The San Diego Spirit drafted Lindsey in the 2002 WUSA draft and traded her to the Washington Freedom the next year. As women’s professional leagues came and went around her, Lindsey played with the various iterations of the Freedom off and on over the next decade, eventually rejoining the Spirit in the National Women’s Soccer League last season.
During that time, Lindsey was a perpetual presence in the national team pool but never at the center of the team’s plans. She earned her first cap in 2005, then did not earn another until 2009, going an entire World Cup cycle without an appearance.
But while her speed earned jokes from fellow national team members, her “work rate,” as Parsons called it, never did. Known as a smart possessor and competitive creator, Lindsey continued to work for a solid national team spot even as younger players rose around her.
By 2010, just in time for that magical 2011 World Cup, she would edge her way in, her extensive off-field contributions to morale bolstered by a team-leading seven assists in 13 games that year.
The performance earned her a spot on the 2011 World Cup squad, “one of the highlights of her career,” she said.

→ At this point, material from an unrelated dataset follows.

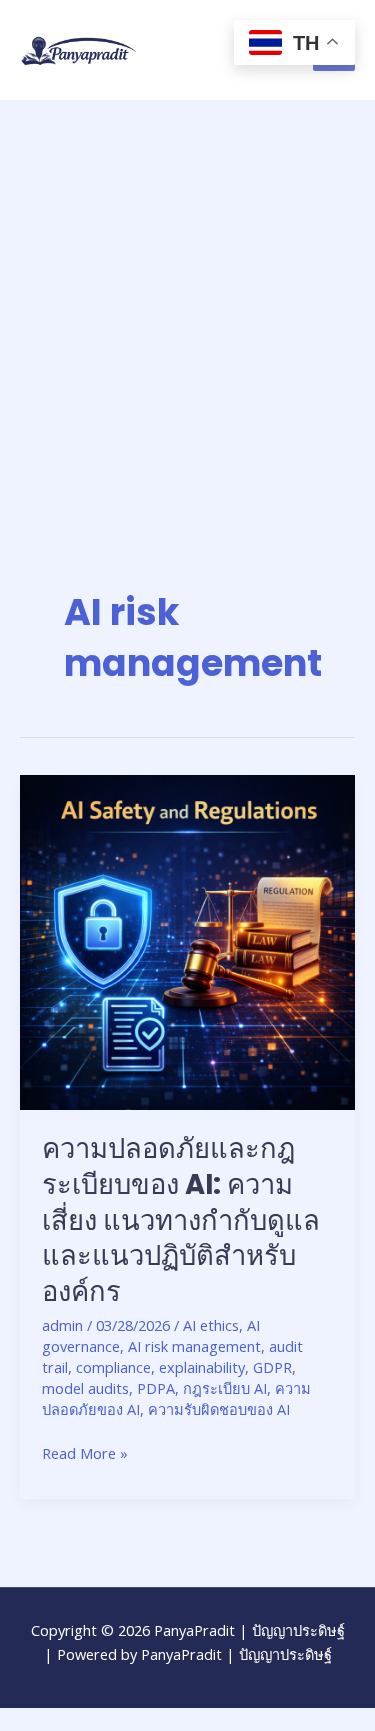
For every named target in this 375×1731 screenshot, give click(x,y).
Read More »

Prior to this season, Lindsey was not in position for a spot in Parsons’s starting 11. The Spirit had reloaded after an abysmal 2013 season, and new faces looked to be limiting Lindsey’s contributions.
“There are two ways people can go when you’re not in the starting 11,” Parsons said. “She worked harder, she continued to work smarter, she continued to give to the team, give to the players, give to the staff. … Now she’s one of our most important people on the pitch, central to everything we do.”
Lindsey has started 18 of 21 games, chipping in a goal and an assist for the Spirit, which last year at this time was firmly at the bottom of the NWSL table and finished with a 3-5-14 record.
Now she’s a crucial figure for the playoff hopefuls, who’ll earn the third seed with a victory Saturday night, Lindsey’s final home game at the SoccerPlex and perhaps her final game on American soil (she plans to play a season in the Australian League after the NWSL wraps up).
Always a fan favorite, Lindsey said the response to her announcement has been “insane,” and that she’s honored people can follow and find inspiration in her career.
“I think I’d want them to relate to my perseverance,” she said. “It wasn’t like I got huge success right away. It wasn’t like I didn’t, either. I’d always been a hard worker and a good soccer player, but I didn’t get to the national team right when I wanted to. I didn’t go to multiple World Cups. But getting to one was a goal and dream of mine and something I didn’t want to give up.”
Parsons said he does not want to give up Lindsey, either, which made their already uncharacteristically serious conversation all the more uncomfortable.
“I’m not going to do the moment justice,” he said. “She was very emotional, so there was real happiness, but also tears and real sadness. But also awkwardness because I’m staring back to her like, ‘No! My best player, my heartbeat!’ But at the same time, good for her.”